_DATA SHOWN_
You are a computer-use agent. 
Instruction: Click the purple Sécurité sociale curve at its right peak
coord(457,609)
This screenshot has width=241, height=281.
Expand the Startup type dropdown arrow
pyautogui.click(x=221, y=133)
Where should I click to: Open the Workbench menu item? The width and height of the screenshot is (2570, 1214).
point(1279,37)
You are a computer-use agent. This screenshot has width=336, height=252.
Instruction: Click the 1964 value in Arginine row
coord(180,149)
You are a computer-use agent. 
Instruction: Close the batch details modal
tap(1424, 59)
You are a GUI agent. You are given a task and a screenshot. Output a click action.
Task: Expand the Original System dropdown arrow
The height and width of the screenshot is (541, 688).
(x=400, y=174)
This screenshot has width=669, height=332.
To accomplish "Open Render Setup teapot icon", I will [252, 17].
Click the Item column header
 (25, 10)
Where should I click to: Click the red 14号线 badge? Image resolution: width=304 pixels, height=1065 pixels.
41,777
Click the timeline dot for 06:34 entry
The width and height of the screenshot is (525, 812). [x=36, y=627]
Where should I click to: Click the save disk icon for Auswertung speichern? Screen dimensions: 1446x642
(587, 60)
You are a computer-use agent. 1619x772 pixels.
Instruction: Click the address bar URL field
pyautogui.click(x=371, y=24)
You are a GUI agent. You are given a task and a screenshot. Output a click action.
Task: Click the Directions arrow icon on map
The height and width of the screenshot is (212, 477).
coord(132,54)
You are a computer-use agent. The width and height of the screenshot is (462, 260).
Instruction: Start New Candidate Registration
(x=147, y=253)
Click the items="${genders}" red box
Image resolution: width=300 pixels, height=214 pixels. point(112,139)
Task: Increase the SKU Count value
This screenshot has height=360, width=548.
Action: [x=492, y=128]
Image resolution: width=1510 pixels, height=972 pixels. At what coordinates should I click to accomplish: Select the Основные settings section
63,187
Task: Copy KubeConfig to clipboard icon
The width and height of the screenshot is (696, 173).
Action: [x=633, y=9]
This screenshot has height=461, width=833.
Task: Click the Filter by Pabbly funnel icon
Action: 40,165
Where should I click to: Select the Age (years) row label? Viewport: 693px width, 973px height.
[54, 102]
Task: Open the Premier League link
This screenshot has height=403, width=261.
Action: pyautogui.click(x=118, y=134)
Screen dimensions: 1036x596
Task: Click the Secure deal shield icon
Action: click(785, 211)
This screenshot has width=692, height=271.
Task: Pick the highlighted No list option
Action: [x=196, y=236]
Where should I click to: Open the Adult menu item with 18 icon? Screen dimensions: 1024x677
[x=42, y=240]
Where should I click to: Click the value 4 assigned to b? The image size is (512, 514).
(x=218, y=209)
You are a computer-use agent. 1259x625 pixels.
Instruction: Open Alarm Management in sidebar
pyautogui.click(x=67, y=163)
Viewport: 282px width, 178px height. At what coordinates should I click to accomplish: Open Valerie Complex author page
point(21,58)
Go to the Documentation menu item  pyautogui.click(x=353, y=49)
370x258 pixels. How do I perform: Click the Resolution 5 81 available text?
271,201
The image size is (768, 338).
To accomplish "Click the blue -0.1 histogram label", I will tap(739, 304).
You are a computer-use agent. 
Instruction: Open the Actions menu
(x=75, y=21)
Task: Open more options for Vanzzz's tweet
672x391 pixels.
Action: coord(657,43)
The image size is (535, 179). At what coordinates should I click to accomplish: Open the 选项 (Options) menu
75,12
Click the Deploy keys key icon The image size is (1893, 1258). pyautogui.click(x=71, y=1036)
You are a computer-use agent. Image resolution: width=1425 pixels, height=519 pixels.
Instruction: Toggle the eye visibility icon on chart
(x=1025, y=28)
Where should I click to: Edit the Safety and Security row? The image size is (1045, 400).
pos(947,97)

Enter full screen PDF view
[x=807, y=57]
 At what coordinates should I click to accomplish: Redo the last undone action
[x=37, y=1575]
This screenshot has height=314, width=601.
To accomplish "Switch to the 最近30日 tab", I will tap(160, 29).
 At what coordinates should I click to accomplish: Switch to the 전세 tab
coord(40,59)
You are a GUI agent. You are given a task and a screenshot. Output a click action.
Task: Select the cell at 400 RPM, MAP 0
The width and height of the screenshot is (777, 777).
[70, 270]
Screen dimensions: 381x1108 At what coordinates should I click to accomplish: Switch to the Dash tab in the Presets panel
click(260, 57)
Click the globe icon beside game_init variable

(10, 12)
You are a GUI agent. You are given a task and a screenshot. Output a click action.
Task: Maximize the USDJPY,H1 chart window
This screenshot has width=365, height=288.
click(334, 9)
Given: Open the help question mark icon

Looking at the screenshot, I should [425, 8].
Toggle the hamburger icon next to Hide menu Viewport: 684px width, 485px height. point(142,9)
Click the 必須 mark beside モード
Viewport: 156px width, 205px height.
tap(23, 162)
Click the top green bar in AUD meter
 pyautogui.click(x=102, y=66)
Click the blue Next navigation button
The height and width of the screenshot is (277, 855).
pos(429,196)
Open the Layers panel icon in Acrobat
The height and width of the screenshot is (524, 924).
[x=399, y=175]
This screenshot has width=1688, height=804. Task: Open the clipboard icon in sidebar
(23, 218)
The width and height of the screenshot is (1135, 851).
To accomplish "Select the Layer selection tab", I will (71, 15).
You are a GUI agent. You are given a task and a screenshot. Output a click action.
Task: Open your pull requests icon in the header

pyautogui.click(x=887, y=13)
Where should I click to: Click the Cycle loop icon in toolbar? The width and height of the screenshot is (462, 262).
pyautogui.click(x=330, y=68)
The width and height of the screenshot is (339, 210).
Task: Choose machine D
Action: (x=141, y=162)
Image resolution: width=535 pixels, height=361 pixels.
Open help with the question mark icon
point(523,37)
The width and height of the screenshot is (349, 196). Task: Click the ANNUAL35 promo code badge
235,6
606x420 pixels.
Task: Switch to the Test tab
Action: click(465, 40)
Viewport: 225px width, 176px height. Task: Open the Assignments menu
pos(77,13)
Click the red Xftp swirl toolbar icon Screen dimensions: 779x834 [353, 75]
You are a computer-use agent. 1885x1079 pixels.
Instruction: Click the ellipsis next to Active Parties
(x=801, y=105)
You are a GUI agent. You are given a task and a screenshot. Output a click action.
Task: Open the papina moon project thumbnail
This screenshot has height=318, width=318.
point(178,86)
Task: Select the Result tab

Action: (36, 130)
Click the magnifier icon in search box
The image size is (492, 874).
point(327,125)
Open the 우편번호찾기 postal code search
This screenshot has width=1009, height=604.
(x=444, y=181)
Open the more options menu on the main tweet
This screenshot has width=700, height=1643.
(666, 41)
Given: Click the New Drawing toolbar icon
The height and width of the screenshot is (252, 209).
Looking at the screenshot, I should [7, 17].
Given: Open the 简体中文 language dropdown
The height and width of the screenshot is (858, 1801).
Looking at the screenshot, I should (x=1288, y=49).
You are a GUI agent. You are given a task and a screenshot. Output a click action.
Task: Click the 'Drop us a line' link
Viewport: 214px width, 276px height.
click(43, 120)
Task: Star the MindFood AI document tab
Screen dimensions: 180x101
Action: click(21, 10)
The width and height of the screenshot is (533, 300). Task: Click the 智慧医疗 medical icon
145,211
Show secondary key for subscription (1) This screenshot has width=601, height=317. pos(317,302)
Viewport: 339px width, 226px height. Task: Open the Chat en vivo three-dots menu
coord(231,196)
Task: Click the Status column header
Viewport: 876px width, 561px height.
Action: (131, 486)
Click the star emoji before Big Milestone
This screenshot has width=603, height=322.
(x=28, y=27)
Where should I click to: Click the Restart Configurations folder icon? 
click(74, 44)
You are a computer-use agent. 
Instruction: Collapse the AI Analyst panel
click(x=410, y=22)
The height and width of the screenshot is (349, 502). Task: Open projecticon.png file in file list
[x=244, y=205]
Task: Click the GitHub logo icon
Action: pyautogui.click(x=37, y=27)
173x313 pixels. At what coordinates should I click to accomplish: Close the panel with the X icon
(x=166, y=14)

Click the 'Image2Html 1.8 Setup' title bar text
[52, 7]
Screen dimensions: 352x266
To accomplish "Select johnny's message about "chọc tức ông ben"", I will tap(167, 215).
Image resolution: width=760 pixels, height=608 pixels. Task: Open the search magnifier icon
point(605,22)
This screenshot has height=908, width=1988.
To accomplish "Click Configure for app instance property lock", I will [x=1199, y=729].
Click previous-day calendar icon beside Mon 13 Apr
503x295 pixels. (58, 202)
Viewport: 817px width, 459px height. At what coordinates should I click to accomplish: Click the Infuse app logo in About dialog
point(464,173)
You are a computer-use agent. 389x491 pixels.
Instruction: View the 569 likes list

_GIVEN REQUEST_
Update the lines from the one containing "Click the magnifier icon in search box" through the one containing "Show secondary key", changing "magnifier" to "magnifying glass" and leaving everything else the same. Return only those lines.

_THE ANSWER_
Click the magnifying glass icon in search box
The image size is (492, 874).
point(327,125)
Open the 우편번호찾기 postal code search
This screenshot has width=1009, height=604.
(x=444, y=181)
Open the more options menu on the main tweet
This screenshot has width=700, height=1643.
(666, 41)
Given: Click the New Drawing toolbar icon
The height and width of the screenshot is (252, 209).
Looking at the screenshot, I should [7, 17].
Given: Open the 简体中文 language dropdown
The height and width of the screenshot is (858, 1801).
Looking at the screenshot, I should (x=1288, y=49).
You are a GUI agent. You are given a task and a screenshot. Output a click action.
Task: Click the 'Drop us a line' link
Viewport: 214px width, 276px height.
click(43, 120)
Task: Star the MindFood AI document tab
Screen dimensions: 180x101
Action: click(21, 10)
The width and height of the screenshot is (533, 300). Task: Click the 智慧医疗 medical icon
145,211
Show secondary key for subscription (1) This screenshot has width=601, height=317. pos(317,302)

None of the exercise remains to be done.